Written problem →
Transcribe the material below word for word, starting at its first line and ending at the line that contains "Open 工事情報 for DTS一郎 project", with both of those lines included. Leave out the pictures.

Data shown →
>> Begin

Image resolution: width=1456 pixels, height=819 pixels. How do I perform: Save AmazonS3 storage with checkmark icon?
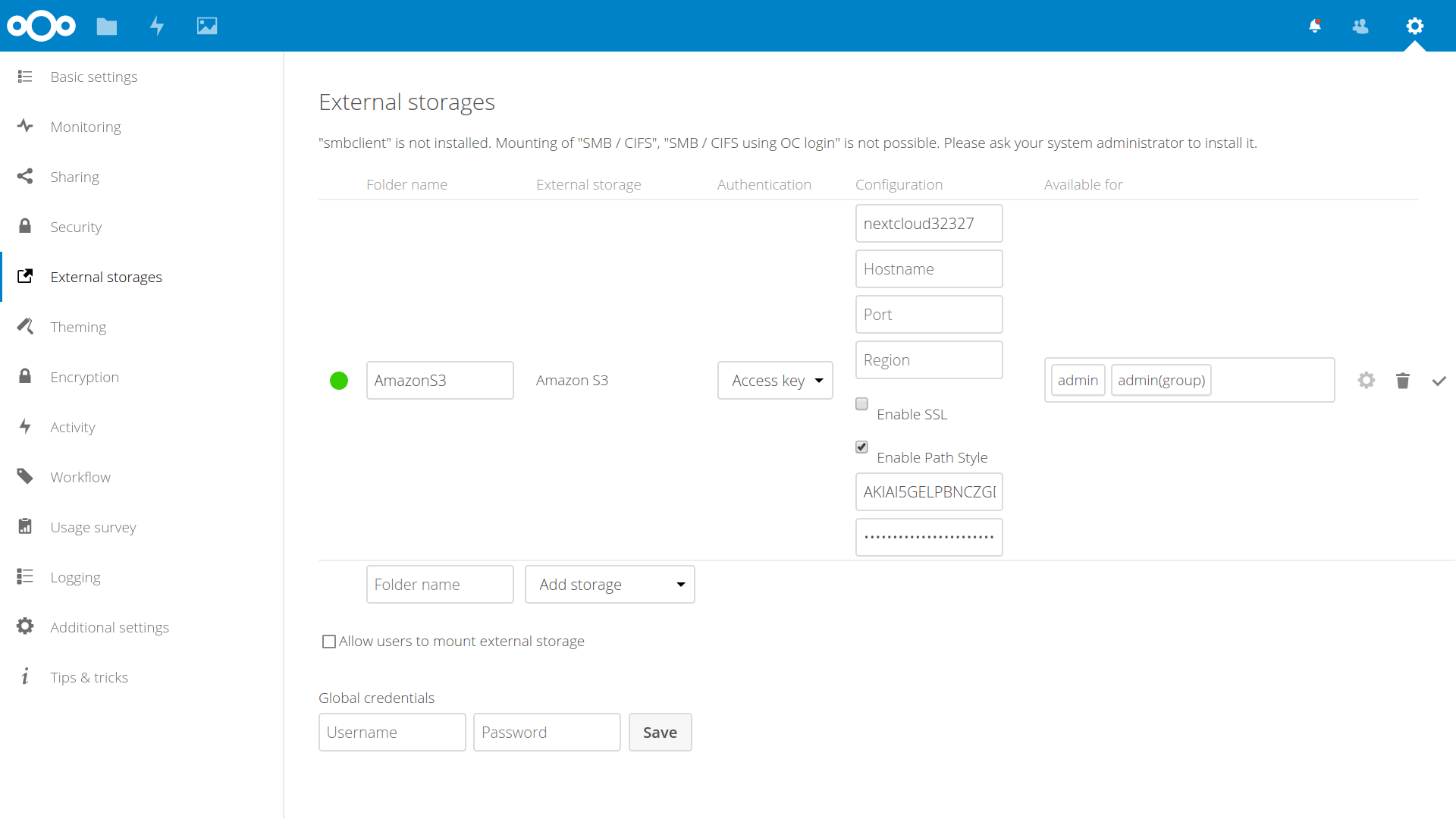(x=1439, y=381)
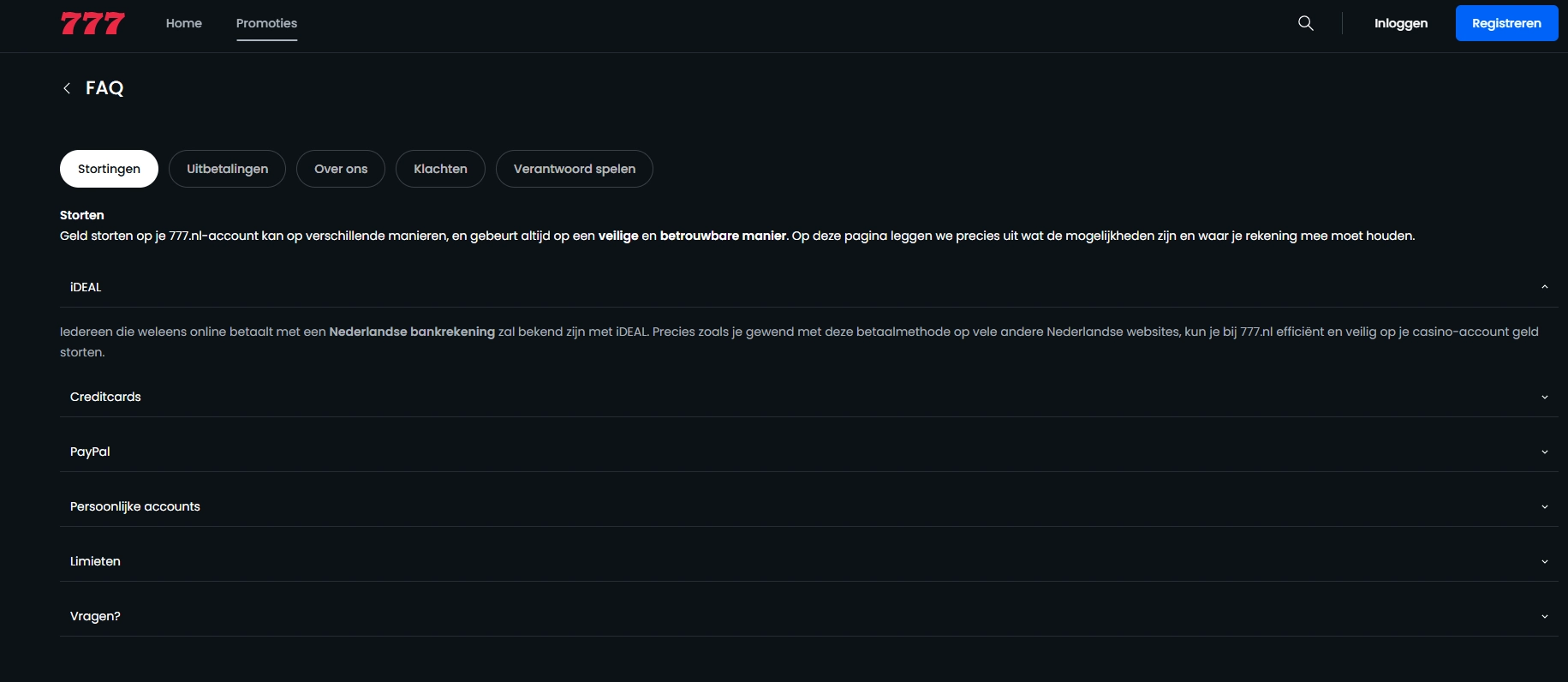The height and width of the screenshot is (682, 1568).
Task: Click the Inloggen link
Action: pyautogui.click(x=1401, y=23)
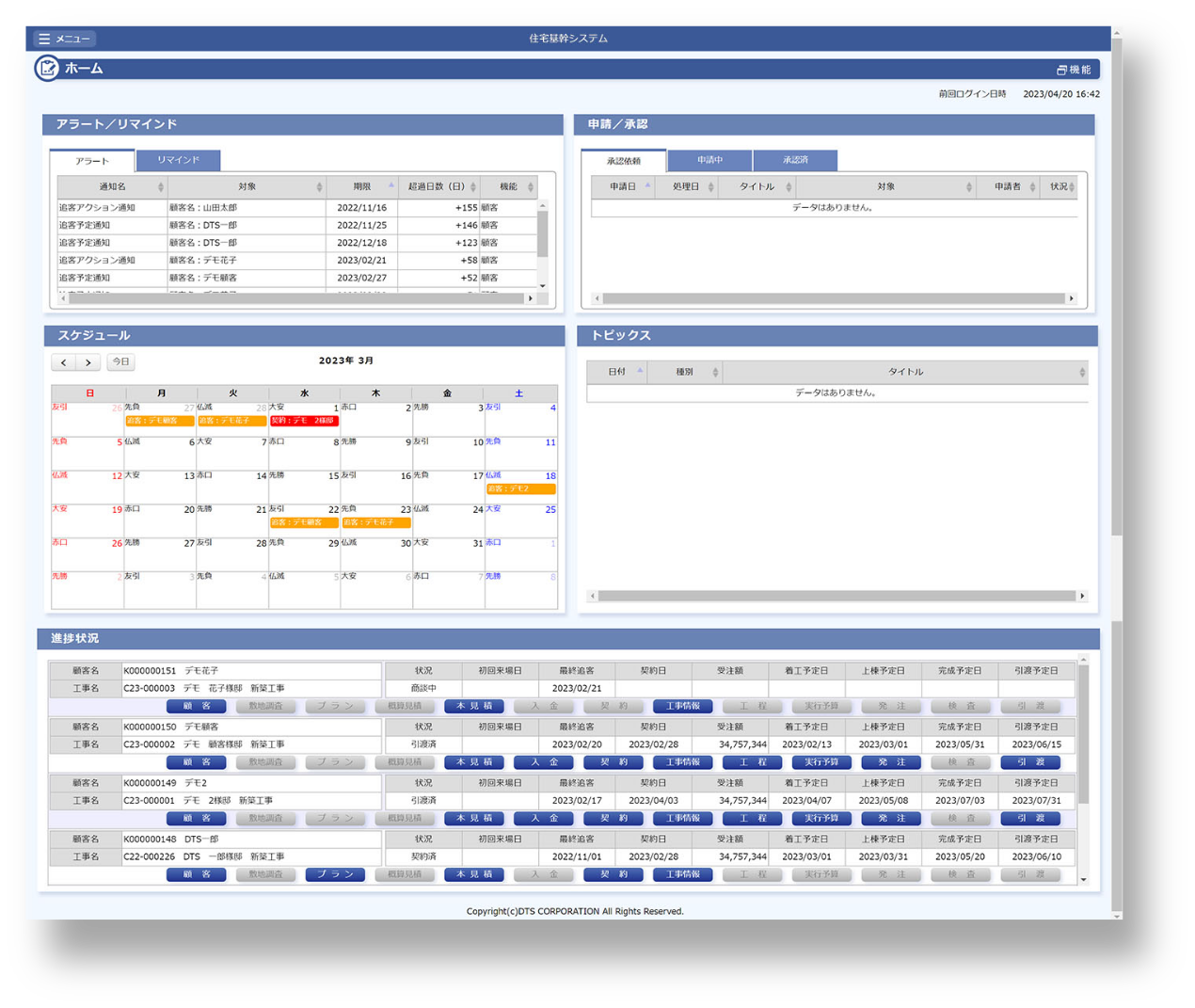Open 工事情報 for DTS一郎 project
Image resolution: width=1195 pixels, height=1008 pixels.
point(682,874)
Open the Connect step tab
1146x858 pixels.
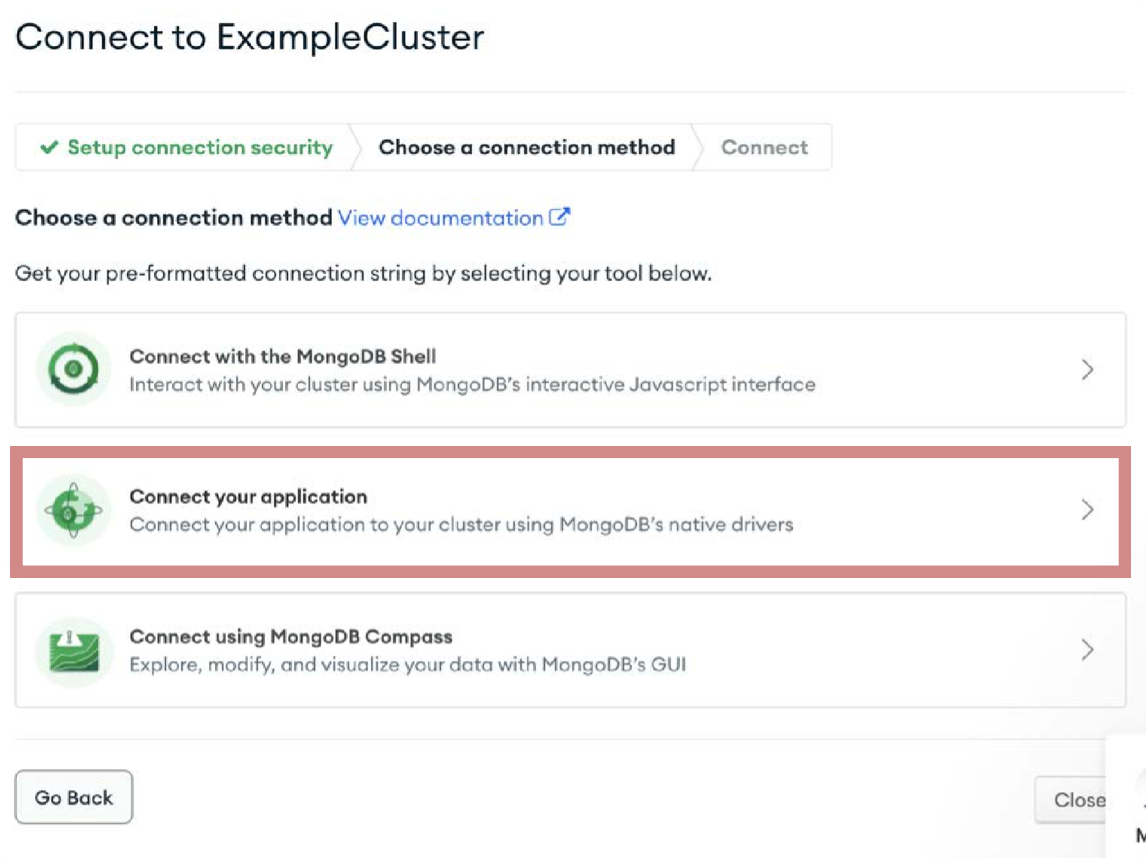click(x=764, y=147)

>> End

Task answer →
Image resolution: width=1456 pixels, height=819 pixels. How do I perform: Save AmazonS3 storage with checkmark icon?
(x=1439, y=381)
The height and width of the screenshot is (682, 1568).
Task: Click the Inloggen link
Action: pyautogui.click(x=1401, y=23)
Open 工事情報 for DTS一郎 project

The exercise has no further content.